Подобно Е.В. Гутновой, я — медиевист, историк, изучающий западноевропейское Средневековье. Мой профессиональный кругозор, как и кругозор автора «Пережитого», ограничен этой эпохой, казалось бы, не столь вулканически взрывоопасной, как история новейшая. Но я хотел бы обратить внимание читателей на то, что именно история Средневековья традиционно служила и продолжает служить и поныне тем «полигоном», на котором опробуются новые движения исторической мысли, подвергаются испытанию оригинальные методы исследования и зарождаются предпосылки для выработки такой парадигмы истории, какая в наибольшей мере отвечала бы интеллектуальным запросам современного общества.

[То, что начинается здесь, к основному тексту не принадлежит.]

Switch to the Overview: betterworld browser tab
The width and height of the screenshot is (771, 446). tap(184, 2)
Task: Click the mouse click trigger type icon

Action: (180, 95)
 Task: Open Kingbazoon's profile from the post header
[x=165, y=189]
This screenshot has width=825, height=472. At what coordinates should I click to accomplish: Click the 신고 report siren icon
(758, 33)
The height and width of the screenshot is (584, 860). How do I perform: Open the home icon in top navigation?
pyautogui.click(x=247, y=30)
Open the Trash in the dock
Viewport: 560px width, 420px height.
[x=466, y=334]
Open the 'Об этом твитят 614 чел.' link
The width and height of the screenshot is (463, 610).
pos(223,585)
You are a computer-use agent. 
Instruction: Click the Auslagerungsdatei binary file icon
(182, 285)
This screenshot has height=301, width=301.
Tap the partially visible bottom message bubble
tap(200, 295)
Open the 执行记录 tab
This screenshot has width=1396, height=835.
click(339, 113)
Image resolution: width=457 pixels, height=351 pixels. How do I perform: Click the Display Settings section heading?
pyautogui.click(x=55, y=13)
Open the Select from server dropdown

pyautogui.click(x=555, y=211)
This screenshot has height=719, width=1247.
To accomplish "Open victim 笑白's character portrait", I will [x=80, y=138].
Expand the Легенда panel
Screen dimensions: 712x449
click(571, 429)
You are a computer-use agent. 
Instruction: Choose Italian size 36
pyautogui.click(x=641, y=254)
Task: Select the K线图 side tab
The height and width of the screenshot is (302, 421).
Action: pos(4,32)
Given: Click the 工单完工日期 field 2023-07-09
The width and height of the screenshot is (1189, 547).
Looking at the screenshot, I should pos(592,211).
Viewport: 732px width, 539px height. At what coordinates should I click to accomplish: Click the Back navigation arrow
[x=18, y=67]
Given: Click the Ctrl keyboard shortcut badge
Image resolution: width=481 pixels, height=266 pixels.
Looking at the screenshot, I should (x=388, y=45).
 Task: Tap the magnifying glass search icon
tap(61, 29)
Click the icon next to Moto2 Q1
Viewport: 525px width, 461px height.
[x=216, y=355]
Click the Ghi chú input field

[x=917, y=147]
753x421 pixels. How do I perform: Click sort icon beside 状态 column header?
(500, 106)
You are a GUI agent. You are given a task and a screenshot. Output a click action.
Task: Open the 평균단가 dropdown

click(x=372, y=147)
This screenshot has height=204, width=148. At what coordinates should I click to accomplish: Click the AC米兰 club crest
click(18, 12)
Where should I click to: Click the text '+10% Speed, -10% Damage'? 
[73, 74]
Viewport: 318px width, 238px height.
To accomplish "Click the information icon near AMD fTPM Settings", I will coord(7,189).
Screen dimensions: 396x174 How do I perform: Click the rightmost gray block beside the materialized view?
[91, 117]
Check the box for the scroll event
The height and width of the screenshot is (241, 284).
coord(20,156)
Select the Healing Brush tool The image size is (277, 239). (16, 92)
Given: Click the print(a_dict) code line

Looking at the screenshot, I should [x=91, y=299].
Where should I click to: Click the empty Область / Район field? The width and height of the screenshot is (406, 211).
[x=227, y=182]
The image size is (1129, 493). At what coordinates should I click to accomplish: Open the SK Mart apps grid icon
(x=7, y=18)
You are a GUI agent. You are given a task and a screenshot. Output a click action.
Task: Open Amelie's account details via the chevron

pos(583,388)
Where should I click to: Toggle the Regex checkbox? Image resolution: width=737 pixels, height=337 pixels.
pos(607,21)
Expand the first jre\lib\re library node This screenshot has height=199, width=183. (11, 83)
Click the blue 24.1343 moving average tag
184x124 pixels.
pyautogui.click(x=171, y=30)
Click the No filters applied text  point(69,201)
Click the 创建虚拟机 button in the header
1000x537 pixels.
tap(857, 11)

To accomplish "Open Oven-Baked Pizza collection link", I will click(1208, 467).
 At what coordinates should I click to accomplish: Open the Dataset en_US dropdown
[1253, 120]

Поэтому вполне правомерно, что воспоминания о себе как об историке Е.В. Гутнова начинает с характеристики профессоров кафедры истории Средних веков исторического факультета МГУ. Люди старшего поколения, они хранили традиции и навыки лучшей части предреволюционной отечественной интеллигенции. Соответственно, они воспринимали свою профессию как служение истине и отстаивали принцип незыблемости строго объективного обращения с научным инструментарием, бережного и вдумчивого отношения к историческим источникам. То была академическая наука в лучшей, высокой своей ипостаси. Свою исследовательскую методологию они внушали студентам, решительно отвергая все поверхностное, недоказанное и конъюнктурное. Самый хабитус этих ученых, их манера мыслить и формулировать свои мысли были важнейшим средством воспитания молодежи. На нашей кафедре мы оказывались в интеллектуальной и нравственной среде, подчас резко контрастировавшей с тем, что было принято в окружающем нас мире. Но не буду преувеличивать: никому не было дано изолироваться от этого большого мира с его политикой, официальной идеологией, всеобщим надзором и доносительством. Воздавая должное нашим учителям, которые приобщали нас к разумному и чистому, я вынужден с горечью констатировать, что одним из факторов, которые определяли характер университетской и академической активности и во второй половине 30-х годов, и на протяжении последующих десятилетий, был страх, который парализовал, нравственно подавлял людей пожилых, слишком долго испытывавших его пресс, и так или иначе передавался и более молодым. Ниже я возвращусь к этой удручающей стороне нашей действительности.